Но это лишь один возможный угол зрения. Замечу, что и Ле Гофф датирует завершение эпохи средневековья применительно к западноевро­пейскому крестьянству именно XVIII — началом XIX в. Вполне очевид­но, что такие, например, новации, как подушная подать, рекрутская по­винность, различные трудовые мобилизации, распространение основан­ной на труде крепостных промышленности, непосредственно затрагивали русское крестьянство и не могли не сказываться на укладе его жизни. Крестьянство, как показано многочисленными исследованиями отечест­венных историков, все более втягивалось в торгово-промышленную дея­тельность, расширялись масштабы отходничества, “массовый характер носили внутривотчинные кредитно-денежные и ростовщические опера­ции”, в ряде регионов страны “наблюдался процесс разрушения нату­рального хозяйства”2. Исследователи фиксируют и изменения в системе ценностей русского крестьянства. Так, например, начинается “некоторое ослабление авторитета стариков”Примечательно, что крестьяне непло­хо знали законодательство (значит, система публикации законодательных актов была достаточно эффективной), в их среде активно распространя­лись слухи о важнейших политических событиях. Таким образом, степень вовлеченности русского крестьянства в разного рода экономические и со­циальные процессы, в значительной мере инициированные проводившими­ся в стране преобразованиями, была достаточно высокой. Это позволяет сделать вывод о том, что реформы, осуществленные в России XVIII в., в той или иной степени затрагивали все население страны, определяли его жизнь и меняли ее. Причем речь идет об изменениях, непосредст­венно связанных с модернизацией и европеизацией.

k k кя

Опыт целостного анализа реформ в России XVIII в., как мне пред­ставляется, показал, что такой подход открывает новые возможности в изучении важнейших явлений и событий русской истории. Выводы на­стоящей книги, на мой взгляд, опровергают ряд укоренившихся в лите­ратуре и общественном сознании общих представлений о характере со­циально-политического развития страны. В первую очередь это относит­ся к представлению о невозможности для России поступательного по­литического развития.

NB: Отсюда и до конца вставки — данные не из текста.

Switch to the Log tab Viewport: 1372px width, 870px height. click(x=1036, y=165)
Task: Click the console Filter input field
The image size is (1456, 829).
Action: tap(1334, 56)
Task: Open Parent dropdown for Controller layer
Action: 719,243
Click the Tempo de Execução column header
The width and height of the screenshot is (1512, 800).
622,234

Именно такой вариант развития наблюдался в XVIII в., когда, даже несмотря на частую смену власти, в том числе насильственным путем, имела место преемственность политического кур­са, связанного с продолжением начатых Петром I модернизационных реформ. Весьма перспективным представляется продолжение подобного рода исследования на материале XIX — начала XX в. Можно предпо­ложить, что такая работа в совокупности с данными настоящей книги заставит пересмотреть многие устоявшиеся в историографии точки зре­ния и оценки исторического пути России в дореволюционную эпоху.